In the passage below on Bell and the telephone, copy word for word the part starting with "I opened my" and going on through "from the crowd.".

--- SELECTED EXTRACT ---

I opened my remarks, naturally enough, where the story had begun for me. On the screen in the seminar room, I displayed a number of pages from Bell’s notebook. I showed examples of his work in 1875 featuring varied arrangements of reeds, tuning forks, and electromagnets. I showed Bell’s unexpected decision, on March 8, 1876, to introduce a cup of acidic water into his experiments. And I showed the fateful sketch for a liquid transmitter Bell penned in his notebook on March 9—the very eve of his successful call to Watson. When I displayed Bell’s sketch side by side with the drawing Gray had previously filed in his caveat, the uncanny resemblance drew an audible gasp from the crowd.
“We remember Bell as the inventor of the telephone, but a closer look reveals an intriguing story that stands at odds with the commonly accepted tale,” I said.

--- LISTED RECORDS ---

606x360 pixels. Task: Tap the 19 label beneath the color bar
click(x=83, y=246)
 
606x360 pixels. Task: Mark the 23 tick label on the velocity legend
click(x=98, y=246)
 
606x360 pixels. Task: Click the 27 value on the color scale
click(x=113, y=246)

---

TASK ANSWER:
I opened my remarks, naturally enough, where the story had begun for me. On the screen in the seminar room, I displayed a number of pages from Bell’s notebook. I showed examples of his work in 1875 featuring varied arrangements of reeds, tuning forks, and electromagnets. I showed Bell’s unexpected decision, on March 8, 1876, to introduce a cup of acidic water into his experiments. And I showed the fateful sketch for a liquid transmitter Bell penned in his notebook on March 9—the very eve of his successful call to Watson. When I displayed Bell’s sketch side by side with the drawing Gray had previously filed in his caveat, the uncanny resemblance drew an audible gasp from the crowd.